── Data for processing

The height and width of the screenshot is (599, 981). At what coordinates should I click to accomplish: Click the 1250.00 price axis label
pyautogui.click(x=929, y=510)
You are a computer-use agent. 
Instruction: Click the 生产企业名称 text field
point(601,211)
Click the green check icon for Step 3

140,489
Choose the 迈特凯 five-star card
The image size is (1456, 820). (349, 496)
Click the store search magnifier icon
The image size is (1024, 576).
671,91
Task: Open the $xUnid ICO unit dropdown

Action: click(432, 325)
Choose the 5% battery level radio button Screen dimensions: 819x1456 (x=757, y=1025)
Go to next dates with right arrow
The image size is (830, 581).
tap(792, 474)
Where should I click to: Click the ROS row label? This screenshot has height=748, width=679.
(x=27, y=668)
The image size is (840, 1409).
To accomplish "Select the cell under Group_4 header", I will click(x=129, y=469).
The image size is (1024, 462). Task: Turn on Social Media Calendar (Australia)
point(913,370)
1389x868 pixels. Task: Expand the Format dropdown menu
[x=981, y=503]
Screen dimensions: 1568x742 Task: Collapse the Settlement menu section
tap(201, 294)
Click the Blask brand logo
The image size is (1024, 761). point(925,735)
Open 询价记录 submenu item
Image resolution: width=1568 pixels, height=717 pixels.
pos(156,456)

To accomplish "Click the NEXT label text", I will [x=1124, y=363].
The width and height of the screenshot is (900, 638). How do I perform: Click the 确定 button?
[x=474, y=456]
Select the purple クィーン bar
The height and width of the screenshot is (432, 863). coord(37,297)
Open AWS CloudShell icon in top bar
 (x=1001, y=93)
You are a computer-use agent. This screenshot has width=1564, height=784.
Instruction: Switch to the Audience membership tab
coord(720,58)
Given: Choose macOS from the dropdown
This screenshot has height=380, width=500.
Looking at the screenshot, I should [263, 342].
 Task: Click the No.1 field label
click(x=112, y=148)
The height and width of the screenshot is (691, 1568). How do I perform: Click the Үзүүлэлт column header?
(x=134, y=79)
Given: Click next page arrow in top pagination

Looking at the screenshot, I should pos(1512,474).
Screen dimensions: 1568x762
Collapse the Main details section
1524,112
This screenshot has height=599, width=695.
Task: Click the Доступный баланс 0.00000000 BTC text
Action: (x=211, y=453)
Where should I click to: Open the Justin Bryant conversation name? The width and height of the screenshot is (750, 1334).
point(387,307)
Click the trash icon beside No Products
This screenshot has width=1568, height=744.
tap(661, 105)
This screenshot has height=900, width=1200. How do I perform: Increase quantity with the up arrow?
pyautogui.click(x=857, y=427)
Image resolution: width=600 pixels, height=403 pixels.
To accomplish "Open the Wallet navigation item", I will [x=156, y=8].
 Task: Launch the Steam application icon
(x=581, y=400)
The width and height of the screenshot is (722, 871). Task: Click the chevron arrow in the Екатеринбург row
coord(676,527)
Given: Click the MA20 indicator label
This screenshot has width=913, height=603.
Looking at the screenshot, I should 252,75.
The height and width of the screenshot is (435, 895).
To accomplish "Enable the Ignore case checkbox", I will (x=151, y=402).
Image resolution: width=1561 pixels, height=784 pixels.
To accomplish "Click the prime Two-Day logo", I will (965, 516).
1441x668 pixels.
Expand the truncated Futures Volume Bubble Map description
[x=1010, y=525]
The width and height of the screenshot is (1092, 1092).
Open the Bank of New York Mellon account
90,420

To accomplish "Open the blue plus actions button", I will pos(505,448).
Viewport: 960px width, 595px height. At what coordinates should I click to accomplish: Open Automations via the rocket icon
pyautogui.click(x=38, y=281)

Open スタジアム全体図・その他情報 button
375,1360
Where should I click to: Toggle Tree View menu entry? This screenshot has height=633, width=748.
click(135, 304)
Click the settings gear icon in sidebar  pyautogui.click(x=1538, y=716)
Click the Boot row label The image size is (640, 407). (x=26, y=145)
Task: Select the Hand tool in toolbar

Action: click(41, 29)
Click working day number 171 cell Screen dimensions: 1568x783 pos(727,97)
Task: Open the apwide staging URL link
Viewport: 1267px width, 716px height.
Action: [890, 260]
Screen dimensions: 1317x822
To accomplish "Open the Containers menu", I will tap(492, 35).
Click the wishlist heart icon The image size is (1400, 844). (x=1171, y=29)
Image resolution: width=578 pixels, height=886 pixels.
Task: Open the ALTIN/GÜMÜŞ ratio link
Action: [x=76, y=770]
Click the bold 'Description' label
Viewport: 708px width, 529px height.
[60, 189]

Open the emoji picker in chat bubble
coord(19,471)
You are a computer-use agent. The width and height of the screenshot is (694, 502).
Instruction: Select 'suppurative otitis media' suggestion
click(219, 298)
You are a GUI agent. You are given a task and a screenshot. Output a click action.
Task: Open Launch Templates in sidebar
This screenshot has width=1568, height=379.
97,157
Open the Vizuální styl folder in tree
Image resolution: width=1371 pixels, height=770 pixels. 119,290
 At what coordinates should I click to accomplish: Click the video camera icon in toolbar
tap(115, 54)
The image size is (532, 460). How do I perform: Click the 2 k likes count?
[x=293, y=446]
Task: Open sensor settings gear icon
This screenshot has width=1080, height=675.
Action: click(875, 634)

────

> **Written task**
Identify every line of the data above that contains the word "Select" and copy each one. Case counts.

> **Finished exercise**
To accomplish "Select the cell under Group_4 header", I will click(x=129, y=469).
Select the purple クィーン bar
Task: Select the Hand tool in toolbar
Instruction: Select 'suppurative otitis media' suggestion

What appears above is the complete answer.